Some three months after the company first disclosed partnership interest, CRISPR Therapeutics board member and SR One CEO Simeon George, M.D., says it’s “still early days” for sealing new deals.
George’s level-setting brings back down to earth the speed at which CRISPR Tx is likely to land suitors for backburner pipeline assets even as CEO Sam Kulkarni, Ph.D., maintains an aggressive slate of business development meetings at this year’s J.P. Morgan Healthcare Conference.
“Part of the challenge, if I’m honest, is we have shown how good we are at taking this technology and moving it forward,” George said in an interview with Fierce Biotech Tuesday. But peers in the space have not, he added.

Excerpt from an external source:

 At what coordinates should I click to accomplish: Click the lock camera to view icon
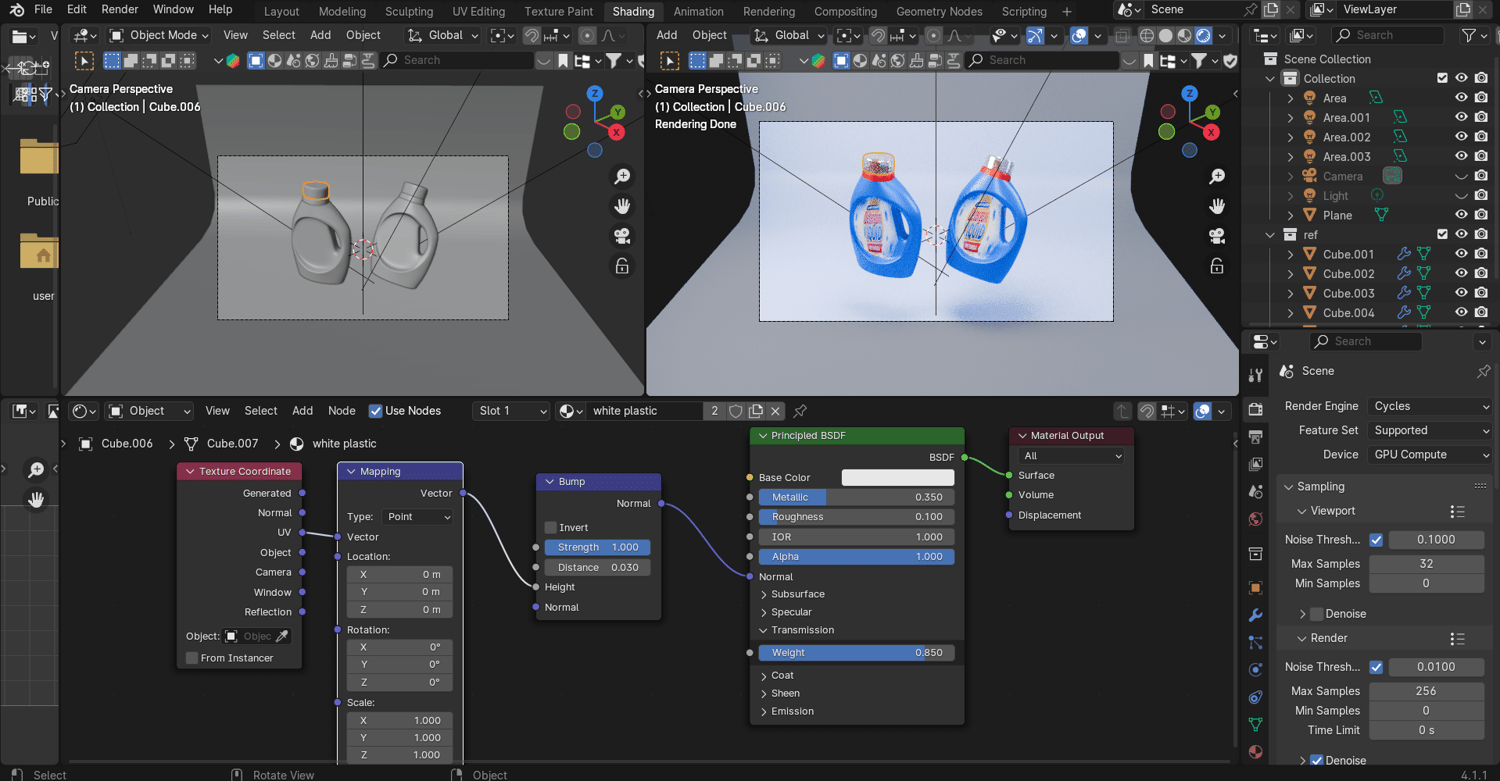pos(622,266)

CRISPR Tx recently made the jump to a commercial-stage company following the historic FDA approval for exa-cel in sickle cell, now marketed as Casgevy. But the gene editing biotech has already run into some serious growing pains. The company laid off 10% of its staff a week after FDA advisors all but greenlit exa-cel ahead of the FDA approval. Then, Chief Medical Officer Phuong Khanh Morrow, M.D., resigned six days after the FDA’s nod. And earlier this week, Vertex-run ViaCyte announced it was opting out of a collaboration on CRISPR Tx’s gene-edited stem cell therapy for diabetes.
Kulkarni said during the company’s J.P. Morgan presentation on Tuesday that ViaCyte’s decision provides “operational flexibility and ease” to focus on other Vertex-partnered diabetes work.

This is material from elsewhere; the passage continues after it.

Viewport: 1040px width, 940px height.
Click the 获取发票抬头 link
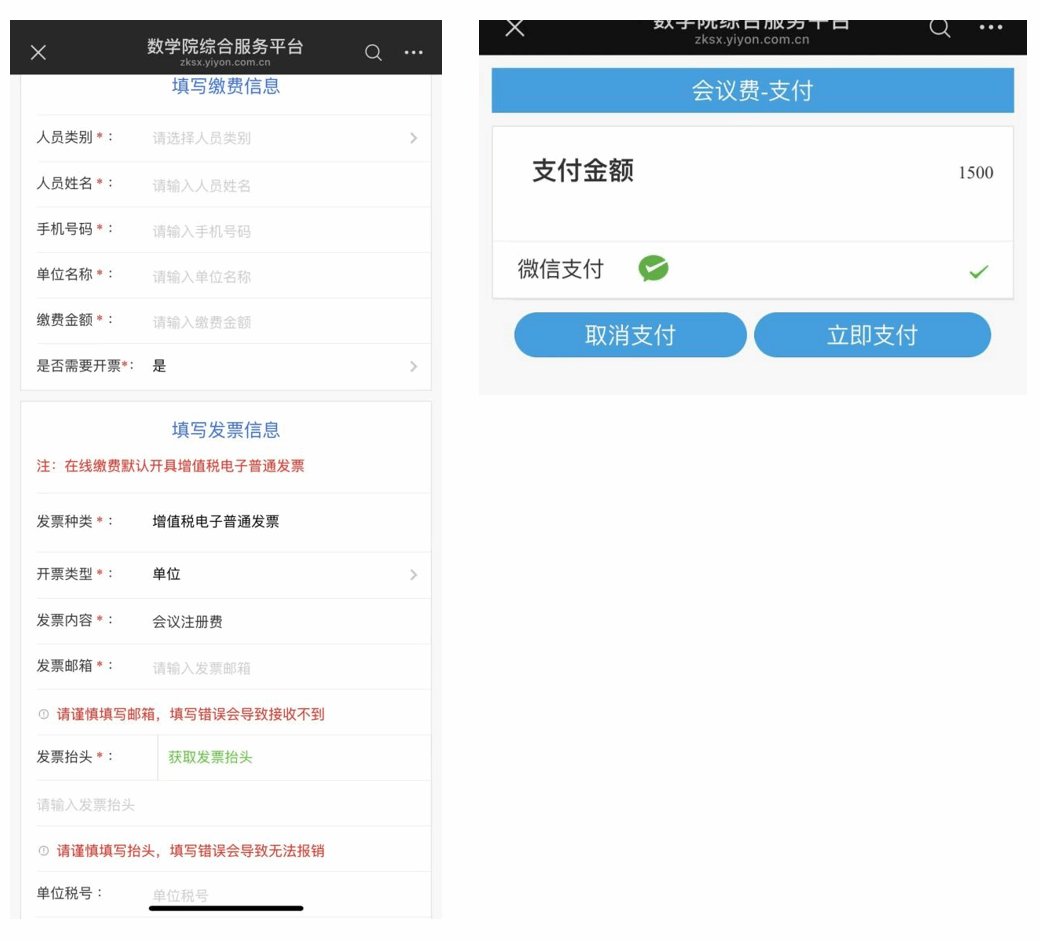click(210, 758)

With respect to new deals, George says that there needs to be a “meeting of the minds” on potential terms and CRISPR Tx’s confidence that a partner could take forward a program the gene editor doesn’t have the time or money to advance itself. Kulkarni said during his presentation that he had to rejig his schedule to make time for more partnership talks.
“Almost every pharma company now wants to have a cell and gene therapy strategy,” he said.
Leading up to the exa-cel approval, CRISPR Tx had teased an openness to partnering the off-the-shelf cell therapy and in vivo programs. Alex Harding, head of the biotech’s business development effort, told Fierce Biotech in October that pharmas expressed interest in the cell therapy programs should they show efficacy in either autoimmune diseases or solid tumors. CRISPR is testing its off-the-shelf programs to show just that.
Kulkarni told the conference crowd that auto-immune disease could be a huge opportunity for pharma partnerships.
For George, this new chapter will be similar to the last, underscoring CRISPR’s natural move to a new set of goals post-approval.
“The way we think about the goals and deliverables now, it’s shifting from the focus on exa-cel now to these next sets of programs and the resourcing to support those,” he said. “And then ultimately the company needs to be held accountable for those deliverables.”